AIM OF THE TASK:
If a line in the data below contains "will", copy it.

EXTRACTED MATERIAL:
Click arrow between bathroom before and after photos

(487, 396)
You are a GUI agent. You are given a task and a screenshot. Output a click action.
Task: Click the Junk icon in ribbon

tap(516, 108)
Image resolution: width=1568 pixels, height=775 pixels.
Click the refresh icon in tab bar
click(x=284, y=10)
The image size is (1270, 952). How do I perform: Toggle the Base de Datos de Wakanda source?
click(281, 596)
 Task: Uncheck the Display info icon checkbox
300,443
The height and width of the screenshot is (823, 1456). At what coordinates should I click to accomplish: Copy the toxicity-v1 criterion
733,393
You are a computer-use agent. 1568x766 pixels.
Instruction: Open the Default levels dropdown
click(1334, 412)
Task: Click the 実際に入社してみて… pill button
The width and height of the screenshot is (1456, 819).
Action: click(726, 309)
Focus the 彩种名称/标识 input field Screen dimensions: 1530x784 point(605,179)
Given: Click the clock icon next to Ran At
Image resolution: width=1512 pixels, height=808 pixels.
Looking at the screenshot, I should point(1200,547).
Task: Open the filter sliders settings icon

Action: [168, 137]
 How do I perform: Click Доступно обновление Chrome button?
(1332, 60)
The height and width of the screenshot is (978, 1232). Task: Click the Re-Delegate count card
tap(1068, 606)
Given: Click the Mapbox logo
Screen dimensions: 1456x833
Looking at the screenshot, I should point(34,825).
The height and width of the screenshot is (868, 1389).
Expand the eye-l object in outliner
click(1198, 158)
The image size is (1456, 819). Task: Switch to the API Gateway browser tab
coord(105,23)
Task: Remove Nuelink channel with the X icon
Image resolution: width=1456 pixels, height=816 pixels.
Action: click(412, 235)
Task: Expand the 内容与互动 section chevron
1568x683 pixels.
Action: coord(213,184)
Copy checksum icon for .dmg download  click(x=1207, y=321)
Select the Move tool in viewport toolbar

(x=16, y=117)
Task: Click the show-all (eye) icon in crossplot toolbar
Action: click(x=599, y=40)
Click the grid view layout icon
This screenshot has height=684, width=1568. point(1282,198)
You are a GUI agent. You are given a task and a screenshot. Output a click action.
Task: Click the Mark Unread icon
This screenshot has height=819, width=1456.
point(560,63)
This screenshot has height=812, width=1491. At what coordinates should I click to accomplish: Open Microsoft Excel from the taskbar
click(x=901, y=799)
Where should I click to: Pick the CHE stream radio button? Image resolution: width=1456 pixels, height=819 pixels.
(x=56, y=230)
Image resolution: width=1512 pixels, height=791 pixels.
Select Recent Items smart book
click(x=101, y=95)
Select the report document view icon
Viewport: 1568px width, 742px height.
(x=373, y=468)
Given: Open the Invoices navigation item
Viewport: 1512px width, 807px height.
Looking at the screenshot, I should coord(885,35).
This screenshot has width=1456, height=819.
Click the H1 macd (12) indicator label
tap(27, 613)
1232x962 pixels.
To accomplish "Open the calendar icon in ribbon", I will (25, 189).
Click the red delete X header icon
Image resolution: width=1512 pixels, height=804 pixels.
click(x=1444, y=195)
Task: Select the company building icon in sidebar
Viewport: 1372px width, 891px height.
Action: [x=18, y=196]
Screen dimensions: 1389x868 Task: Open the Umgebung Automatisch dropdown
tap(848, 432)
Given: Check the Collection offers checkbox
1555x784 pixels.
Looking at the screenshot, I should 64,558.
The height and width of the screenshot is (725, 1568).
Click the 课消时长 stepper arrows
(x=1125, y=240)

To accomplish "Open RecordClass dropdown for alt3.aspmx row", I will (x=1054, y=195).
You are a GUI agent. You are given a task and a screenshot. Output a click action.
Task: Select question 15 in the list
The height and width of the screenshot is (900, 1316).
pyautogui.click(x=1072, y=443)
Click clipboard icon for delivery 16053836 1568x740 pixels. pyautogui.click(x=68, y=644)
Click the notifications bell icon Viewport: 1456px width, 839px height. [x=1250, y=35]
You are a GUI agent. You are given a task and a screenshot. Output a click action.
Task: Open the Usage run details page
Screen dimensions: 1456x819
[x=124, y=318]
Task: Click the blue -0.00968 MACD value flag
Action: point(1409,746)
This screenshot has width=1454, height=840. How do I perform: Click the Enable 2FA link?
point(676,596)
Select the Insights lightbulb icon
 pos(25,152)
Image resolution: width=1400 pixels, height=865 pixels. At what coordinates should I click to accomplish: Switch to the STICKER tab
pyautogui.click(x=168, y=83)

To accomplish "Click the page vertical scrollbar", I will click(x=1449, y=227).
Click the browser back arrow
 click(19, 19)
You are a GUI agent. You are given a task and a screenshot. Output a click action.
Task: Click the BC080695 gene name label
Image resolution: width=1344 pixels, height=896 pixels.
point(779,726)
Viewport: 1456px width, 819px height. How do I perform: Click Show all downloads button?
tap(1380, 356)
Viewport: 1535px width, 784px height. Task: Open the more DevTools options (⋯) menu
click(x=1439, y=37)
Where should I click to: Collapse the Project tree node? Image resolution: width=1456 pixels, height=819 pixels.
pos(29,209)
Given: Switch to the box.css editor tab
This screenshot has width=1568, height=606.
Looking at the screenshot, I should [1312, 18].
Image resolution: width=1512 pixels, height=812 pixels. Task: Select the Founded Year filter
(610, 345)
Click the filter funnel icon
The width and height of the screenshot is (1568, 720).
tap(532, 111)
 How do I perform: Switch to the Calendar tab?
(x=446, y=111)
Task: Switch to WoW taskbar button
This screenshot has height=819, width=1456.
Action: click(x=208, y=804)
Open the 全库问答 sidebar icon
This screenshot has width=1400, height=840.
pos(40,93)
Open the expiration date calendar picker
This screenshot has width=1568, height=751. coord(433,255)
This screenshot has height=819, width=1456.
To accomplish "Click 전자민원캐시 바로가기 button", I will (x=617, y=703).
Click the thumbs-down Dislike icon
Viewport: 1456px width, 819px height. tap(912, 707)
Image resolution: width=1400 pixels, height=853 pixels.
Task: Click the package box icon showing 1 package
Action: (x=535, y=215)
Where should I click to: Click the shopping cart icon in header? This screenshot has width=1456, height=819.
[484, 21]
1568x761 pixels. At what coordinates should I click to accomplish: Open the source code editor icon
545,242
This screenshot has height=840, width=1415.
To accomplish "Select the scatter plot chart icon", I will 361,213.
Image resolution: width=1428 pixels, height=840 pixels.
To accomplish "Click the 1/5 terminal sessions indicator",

RESULT FOR THIS TASK:
To accomplish "Open the calendar icon in ribbon", I will (25, 189).
To accomplish "Open RecordClass dropdown for alt3.aspmx row", I will (x=1054, y=195).
To accomplish "Click the page vertical scrollbar", I will click(x=1449, y=227).
To accomplish "Click 전자민원캐시 바로가기 button", I will (x=617, y=703).
To accomplish "Select the scatter plot chart icon", I will 361,213.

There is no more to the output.